Ventegra, located in Glendale, Calif., provides drug benefit solutions for self-insured employers and health systems. The organization covers more than 13 million lives, with a primary focus on Texas, Washington and California.

Robert T. Taketomo, Pharm.D.

Robert T. Taketomo, Pharm.D.

“In this model, 100% of the discount goes back to the payer, in this case the self-insured employer,” Robert T. Taketomo, Pharm.D., president and CEO of Ventegra, said in an interview. “There is no hidden margin or spread.”

Ventegra, he said, charges employers a flat fee for the management of the drug benefit. “This also supports the pharmacy since the employers are paying for the drug. That improves the profitability of the small pharmacy businesses and keeps the prescriptions local,” he said.

The new model is part of the company’s efforts to convert to a nonprofit status. Once the implementation process is complete on June 30, 2024, the organization will be called Ventegra Foundation.

Ventegra officials don’t see what they do as pharmacy benefit manager, but as a medical benefit manager. “The PBM business model is all about driving prescription drug utilization, which may not be appropriate for the member, patient or the payer. PBMs make money through all the hidden margins and spreads,” Taketomo said.

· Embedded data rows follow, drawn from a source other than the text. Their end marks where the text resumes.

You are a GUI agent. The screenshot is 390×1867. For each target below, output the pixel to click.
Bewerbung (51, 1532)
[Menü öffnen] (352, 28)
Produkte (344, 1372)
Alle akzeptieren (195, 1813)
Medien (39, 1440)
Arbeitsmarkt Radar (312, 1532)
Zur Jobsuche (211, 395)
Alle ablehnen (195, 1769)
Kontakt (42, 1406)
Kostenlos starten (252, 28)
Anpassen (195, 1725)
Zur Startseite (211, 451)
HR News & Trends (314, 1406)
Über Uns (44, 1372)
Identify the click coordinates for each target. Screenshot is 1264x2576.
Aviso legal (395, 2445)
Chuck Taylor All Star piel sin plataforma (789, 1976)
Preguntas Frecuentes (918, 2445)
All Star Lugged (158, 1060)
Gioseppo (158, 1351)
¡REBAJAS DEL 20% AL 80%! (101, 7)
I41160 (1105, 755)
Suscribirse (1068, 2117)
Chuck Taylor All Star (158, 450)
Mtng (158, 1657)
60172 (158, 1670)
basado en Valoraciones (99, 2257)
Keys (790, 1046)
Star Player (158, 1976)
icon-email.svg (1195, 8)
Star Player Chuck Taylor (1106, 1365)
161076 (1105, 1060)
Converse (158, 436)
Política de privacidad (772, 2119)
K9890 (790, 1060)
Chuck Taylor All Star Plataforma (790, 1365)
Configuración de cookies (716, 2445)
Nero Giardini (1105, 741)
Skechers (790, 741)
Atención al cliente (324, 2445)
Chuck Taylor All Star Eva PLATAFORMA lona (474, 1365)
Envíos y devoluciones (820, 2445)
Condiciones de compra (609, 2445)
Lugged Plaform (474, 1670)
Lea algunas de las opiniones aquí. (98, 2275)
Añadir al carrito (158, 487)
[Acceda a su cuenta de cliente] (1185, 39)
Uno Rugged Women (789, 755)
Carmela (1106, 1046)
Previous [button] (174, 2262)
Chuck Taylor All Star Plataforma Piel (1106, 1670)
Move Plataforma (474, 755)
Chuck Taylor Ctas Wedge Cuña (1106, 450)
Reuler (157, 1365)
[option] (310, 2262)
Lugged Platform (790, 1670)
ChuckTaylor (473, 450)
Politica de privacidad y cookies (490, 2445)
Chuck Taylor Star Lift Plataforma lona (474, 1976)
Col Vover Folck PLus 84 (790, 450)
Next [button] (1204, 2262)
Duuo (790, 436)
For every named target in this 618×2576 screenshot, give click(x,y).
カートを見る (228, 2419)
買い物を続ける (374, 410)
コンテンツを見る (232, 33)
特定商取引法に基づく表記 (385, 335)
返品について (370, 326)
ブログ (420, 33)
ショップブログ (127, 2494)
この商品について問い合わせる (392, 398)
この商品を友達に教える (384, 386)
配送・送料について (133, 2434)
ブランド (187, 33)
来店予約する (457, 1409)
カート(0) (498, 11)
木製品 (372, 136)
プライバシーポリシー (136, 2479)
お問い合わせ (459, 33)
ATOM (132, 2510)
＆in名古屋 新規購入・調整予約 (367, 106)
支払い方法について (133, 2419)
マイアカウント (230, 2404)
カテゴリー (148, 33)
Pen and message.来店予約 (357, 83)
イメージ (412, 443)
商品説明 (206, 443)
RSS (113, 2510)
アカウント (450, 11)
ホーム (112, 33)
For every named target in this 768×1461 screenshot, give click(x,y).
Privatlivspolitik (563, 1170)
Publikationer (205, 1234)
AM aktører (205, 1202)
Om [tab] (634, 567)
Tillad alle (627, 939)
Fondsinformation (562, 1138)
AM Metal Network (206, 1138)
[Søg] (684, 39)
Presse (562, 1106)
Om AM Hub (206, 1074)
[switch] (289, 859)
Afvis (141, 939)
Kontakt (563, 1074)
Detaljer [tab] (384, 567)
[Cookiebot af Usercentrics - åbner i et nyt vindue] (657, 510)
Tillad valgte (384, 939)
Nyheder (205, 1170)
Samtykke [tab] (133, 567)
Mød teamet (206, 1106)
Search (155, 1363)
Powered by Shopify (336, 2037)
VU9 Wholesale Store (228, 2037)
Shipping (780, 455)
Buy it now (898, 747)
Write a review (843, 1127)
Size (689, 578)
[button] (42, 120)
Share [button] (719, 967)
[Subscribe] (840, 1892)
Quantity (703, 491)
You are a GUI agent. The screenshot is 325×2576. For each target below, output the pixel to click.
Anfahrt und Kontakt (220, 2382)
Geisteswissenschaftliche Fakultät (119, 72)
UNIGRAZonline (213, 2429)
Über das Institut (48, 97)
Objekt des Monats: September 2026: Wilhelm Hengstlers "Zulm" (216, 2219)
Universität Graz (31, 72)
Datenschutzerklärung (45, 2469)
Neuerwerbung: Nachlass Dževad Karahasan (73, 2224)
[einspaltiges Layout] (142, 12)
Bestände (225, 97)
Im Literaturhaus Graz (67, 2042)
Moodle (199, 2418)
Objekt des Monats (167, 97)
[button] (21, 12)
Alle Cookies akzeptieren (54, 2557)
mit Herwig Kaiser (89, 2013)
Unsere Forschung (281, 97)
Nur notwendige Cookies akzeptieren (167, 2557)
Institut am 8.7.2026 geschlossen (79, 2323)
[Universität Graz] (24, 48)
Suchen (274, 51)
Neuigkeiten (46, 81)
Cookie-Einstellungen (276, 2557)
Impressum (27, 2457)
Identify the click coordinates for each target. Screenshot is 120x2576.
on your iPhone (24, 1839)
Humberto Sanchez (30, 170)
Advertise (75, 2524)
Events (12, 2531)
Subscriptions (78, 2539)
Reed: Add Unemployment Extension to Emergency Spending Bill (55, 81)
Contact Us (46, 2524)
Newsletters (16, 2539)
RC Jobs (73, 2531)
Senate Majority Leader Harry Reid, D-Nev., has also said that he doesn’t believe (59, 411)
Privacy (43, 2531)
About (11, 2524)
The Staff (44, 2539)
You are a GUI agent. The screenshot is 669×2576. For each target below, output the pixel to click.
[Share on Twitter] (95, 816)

He said when PBM fees are based on a percentage of a drug's list price, this creates perverse incentives. “Also, vertical integration allows them to drive patients and prescriptions to their own pharmacies. There are conflicts of interests. They can bury discounts by moving their rebate entities to foreign countries outside of U.S. law and redefining what is called a 'rebate'.”

Taketomo, who founded Ventegra 20 years ago, said the move to nonprofit status was made to create a sustainable business model and avoid the risk of being acquired by a private equity or a venture capital group.

“It’s the employees and the clients that have made Ventegra successful,” he said. “We want to ensure continuity for the next 100 years. We call this our ‘100-year strategy.’ We’ve seen too many good companies get swallowed up by the bigger ones.”

Edward P. Kammerer, M.D.

Edward P. Kammerer, M.D.

Edward P. Kammerer, M.D., medical director, Mosaic Life Care, is a member of Ventegra’s board. Mosaic Life is a physician-led hospital system serving 35 counties in northwest Missouri, northeast Kansas, southeast Nebraska and southwest Iowa.

Mosaic Life is self-funded and self-insured for its 4,000 employees with 8,000 total lives. It has been with Ventegra for the management of its pharmacy benefits since 2017 when it switched from one of the big three PBMs. Kammerer said he made the switch after the traditional PBM would not adjust its formulary to exclude a branded drug that was a combination of two generic medications.

“At that time, we were spending $110,000 just on Vimovo, a combination of naproxen and esomeprazole,” Kammerer said. Vimovo is used to treat the pain symptoms of arthritis. Vimovo made national news then when the price was raised from $138 to almost $3,000. Vimovo has a current price of $2,623 for 60 tablets, according to Drugs.com.

“That’s when I learned about copay coupons and about the perverse incentives of PBMs,” he said. “We’re a not-for-profit hospital organization and we have a fiduciary responsibility to our employees.”

In the first year, Ventegra was able to save Mosaic Life $6 million; total savings have been about $40 million, Kammerer said. The savings, he said, come from a combination of managing utilization, compliance, and prior authorization, along with medical management. There was some disruption for employees when making the switch to Ventegra. “With cost savings, there is always disruption,” Kammerer said.